The PARTY A has also already established an ESCROW Bank account located at …………………………………… with bank co-ordinates stated as………………………………………… as required for the purpose of receiving the Gross Investment Profit Fund Returns or any Project Funds derived from the sources of PARTY B prior to disbursement as agreed within this Private Consultancy Agreement (hereinafter referred to as “the said bank”).
WHEREAS, Party A warrants that the funds and bank instruments that they control have on deposit are clear and clean title, is unencumbered & claim free, and free from noncriminal origin; and
WHEREAS, Party A as the investor is desirous of entering into a Investment Trading Program(s), with a designated Trading Platform through the PARTY B's proprietary channels who will legally represent, assist and advise Party A in achieving said desire; and
WHEREAS, the designated Investor does hereby agrees that for the said provision of these requested professional consultancy services and resources that the designated Investor hereby agrees to the payment of the profit-sharing percentages as stated within the briefing outline of Ten (10%) percent to the designated Consultants as the agreed consultancy fees as per this signed Consultancy Fee Agreement immediately upon receipt of the gross investment profit returns or project funds raised from the Investment Trading Program into the designated Escrow Bank Account established for this purpose and detailed below:
Please note: any further disbursement of the funds contained in the above designated Bank Account will be as per the percentages agreed and will be immediately paid under Irrevocable Standing Orders into the beneficiaries Bank Co-ordinates contained within the Private Consultancy Agreement signed between the parties on the ......................... and the Investment Trading Profit Return funds will be disbursed to the designated bank accounts as stated within this Agreement.

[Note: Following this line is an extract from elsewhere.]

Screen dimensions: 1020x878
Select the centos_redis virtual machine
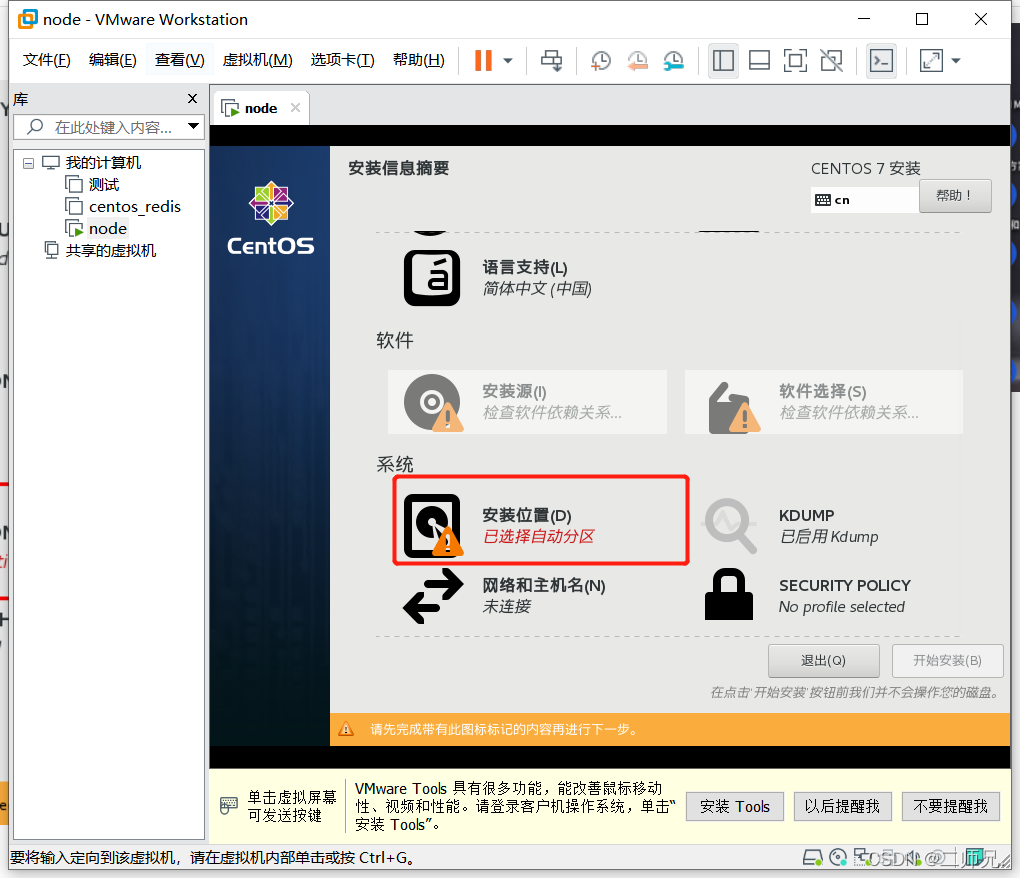tap(132, 206)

NOW, THEREFORE IN CONSIDERATION of the various representations, promises and covenants contained herein, and other good and valuable consideration, the receipt and sufficiency of which is acknowledged, the Investor and the Consultants hereby agree as follows:
1. PARTY B'S RESPONSIBILITIES AND DUTIES: PARTY B's responsibility is to identify, locate, introduce, whether directly or indirectly, Trading Programs acceptable to the Investor, and to make itself available for the purpose of providing advice and/or counsel to the Investor in consummating the entry of it into a designated Investment Trading Program.
PARTY B also acts as the sole legally authorized representative of Party A’s interest in this Joint Venture and shall be the main channel of all communication and dissemination of information and materials whatsoever.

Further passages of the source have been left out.